Normalcy bias is the tendency to assume that the world will keep working the way it has always worked, even when you are looking directly at evidence that something has structurally changed.

You have seen this before. In March 2020, Indian retail investors watched COVID-19 spread across Europe and assumed Indian markets would hold up because "India is different." Nifty fell 38% in 23 trading sessions. In February 2022, traders watched Russian troops mass on the Ukrainian border and assumed it was posturing. Crude spiked to $130 in two weeks. Every time, the assumption was the same. This is temporary. Things will go back to normal.

The problem is not that they were wrong about recovery. Markets did recover in both cases. The problem is that the recovery timeline, the sectors that recovered, and the magnitude of the recovery were completely different from what normalcy bias predicted. If you held the same portfolio through COVID and through the Russia-Ukraine oil shock, you got different outcomes each time, not because of market randomness but because the underlying risk had changed.

Right now, normalcy bias is telling you two things at once:

  1. The Russia waiver will probably get extended.
  2. The Hormuz blockade will probably resolve diplomatically.

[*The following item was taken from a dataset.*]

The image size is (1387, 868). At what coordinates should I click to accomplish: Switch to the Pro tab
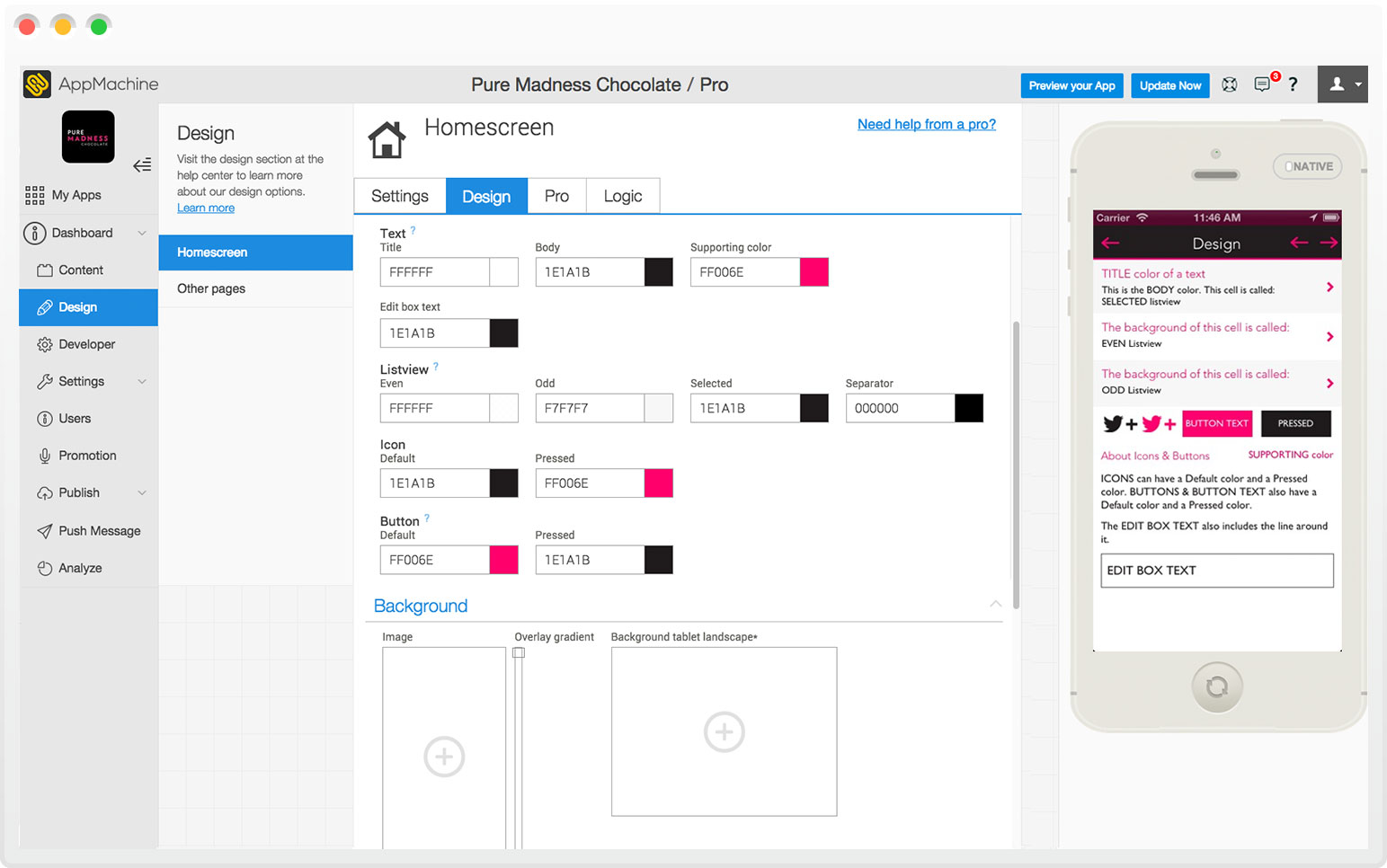(x=556, y=195)
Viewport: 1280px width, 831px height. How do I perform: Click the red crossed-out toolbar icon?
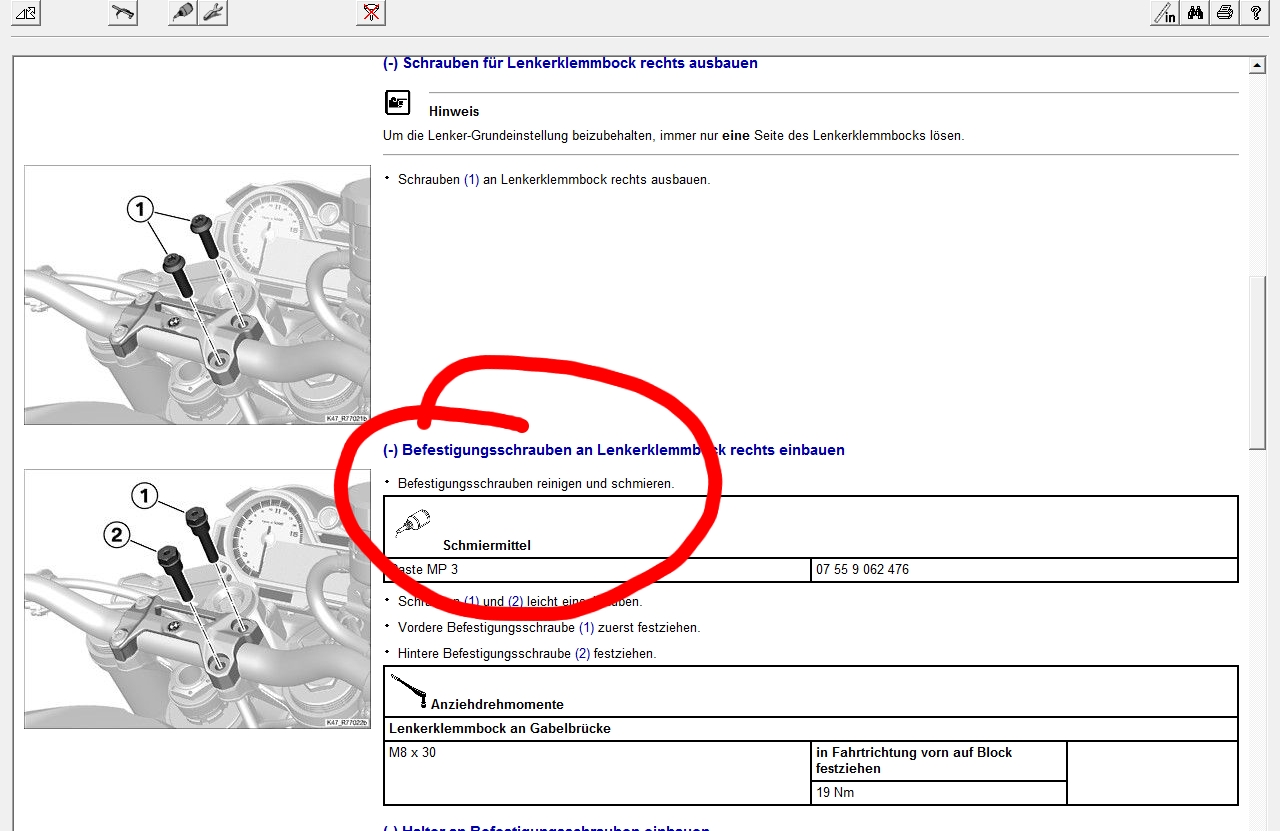click(371, 13)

Both might be true eventually. But "eventually" is doing a lot of work in that sentence. And "probably" is doing even more. If you are making portfolio decisions based on two simultaneous "probably" assumptions, you are compounding uncertainty, not reducing it. The probability that both resolve quickly is lower than the probability that either one resolves quickly. That is basic multiplication. And your portfolio is priced for the optimistic compound probability, not the realistic individual ones.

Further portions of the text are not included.